He looks ridiculous in normal clothes. There are still lines from where the cheap sweatshirt he’s wearing was folded in the store, and he forgot to mess the overly gelled swoop out of his hair.

  I say, “What are you doing here?” because I might as well ask him before he asks me.

  He almost looks offended, but then his true nature takes over and he ignores my question, leaning in close, yeasty-sweet beer coating his words. “So you know my brother is on the task force for Madison’s case, right?”

  I can hear Jake sighing behind me.

  “Yeah, so they traced that burner cell she had, the one she used to call Mr. McCormack on the night he kidnapped —”
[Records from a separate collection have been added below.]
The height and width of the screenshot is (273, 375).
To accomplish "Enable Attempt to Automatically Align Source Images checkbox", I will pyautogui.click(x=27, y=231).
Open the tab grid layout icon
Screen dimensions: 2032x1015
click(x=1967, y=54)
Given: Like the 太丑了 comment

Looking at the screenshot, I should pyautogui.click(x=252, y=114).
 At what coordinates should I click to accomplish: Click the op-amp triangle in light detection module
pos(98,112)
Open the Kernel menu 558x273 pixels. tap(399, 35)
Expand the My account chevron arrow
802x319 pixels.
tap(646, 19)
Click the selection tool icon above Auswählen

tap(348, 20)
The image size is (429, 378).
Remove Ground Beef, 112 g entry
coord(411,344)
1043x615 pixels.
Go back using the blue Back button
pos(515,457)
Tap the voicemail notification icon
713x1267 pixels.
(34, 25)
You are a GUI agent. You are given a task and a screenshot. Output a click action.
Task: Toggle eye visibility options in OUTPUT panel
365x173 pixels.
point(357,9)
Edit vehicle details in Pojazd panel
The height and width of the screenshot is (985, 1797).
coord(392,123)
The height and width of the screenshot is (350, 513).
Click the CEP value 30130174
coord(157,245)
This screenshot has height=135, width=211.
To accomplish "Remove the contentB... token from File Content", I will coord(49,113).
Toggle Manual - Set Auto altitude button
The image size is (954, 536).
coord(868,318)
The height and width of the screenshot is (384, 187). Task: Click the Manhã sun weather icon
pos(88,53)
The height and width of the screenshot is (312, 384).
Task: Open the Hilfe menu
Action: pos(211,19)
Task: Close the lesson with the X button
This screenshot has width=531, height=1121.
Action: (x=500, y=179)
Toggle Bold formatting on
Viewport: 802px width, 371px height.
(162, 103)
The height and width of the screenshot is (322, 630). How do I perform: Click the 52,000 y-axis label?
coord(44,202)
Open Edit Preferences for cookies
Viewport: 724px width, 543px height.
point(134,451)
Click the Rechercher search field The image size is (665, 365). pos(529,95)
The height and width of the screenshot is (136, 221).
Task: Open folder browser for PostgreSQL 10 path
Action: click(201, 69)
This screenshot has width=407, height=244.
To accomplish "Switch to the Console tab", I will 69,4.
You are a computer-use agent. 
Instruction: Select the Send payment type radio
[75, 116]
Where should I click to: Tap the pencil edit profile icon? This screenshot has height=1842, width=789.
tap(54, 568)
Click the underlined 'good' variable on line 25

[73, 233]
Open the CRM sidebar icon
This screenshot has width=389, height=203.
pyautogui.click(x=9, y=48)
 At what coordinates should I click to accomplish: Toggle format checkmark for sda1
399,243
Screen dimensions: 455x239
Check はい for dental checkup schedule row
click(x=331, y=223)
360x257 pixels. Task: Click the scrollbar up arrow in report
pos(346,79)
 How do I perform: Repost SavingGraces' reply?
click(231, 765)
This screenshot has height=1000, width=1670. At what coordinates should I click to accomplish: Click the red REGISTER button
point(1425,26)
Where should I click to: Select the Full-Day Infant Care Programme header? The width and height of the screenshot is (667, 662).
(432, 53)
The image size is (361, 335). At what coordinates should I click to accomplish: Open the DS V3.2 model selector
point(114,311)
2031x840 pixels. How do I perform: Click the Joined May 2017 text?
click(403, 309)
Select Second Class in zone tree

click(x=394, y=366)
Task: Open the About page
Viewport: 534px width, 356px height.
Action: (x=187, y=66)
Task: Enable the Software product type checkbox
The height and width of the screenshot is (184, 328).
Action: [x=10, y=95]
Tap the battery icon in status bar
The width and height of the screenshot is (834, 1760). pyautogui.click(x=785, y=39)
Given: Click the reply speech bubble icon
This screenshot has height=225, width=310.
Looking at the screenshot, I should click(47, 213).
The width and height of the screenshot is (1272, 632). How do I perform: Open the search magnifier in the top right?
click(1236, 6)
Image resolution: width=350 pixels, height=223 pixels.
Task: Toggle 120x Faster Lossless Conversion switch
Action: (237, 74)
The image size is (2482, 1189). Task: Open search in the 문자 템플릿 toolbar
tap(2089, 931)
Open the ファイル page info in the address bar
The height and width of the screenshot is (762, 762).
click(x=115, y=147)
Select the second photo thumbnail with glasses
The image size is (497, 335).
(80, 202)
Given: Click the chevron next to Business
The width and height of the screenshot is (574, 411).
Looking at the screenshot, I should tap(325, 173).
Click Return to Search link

  “Mr. McCormack did not kidnap Madison.”

  My voice is too loud, too sharp, and Preston’s head cocks to one side. “You know, I never believed the shit people said about you two, but …”

  I am going to kill him. “Preston, if the cops couldn’t get a confession out of me, believe me when I say you won’t either. Probably because I am not fucking Mr. McCormack. Is that clear enough for you?”

  He leans away, hands raised. “Okay, okay. I’m just saying, her cell pinged to the tower that’s a few miles from Higgins Lake.”

  He seems to think that proves something, but I have no idea what. I don’t even know where Higgins Lake is.

  Jake’s voice rumbles over my head. “Which side?”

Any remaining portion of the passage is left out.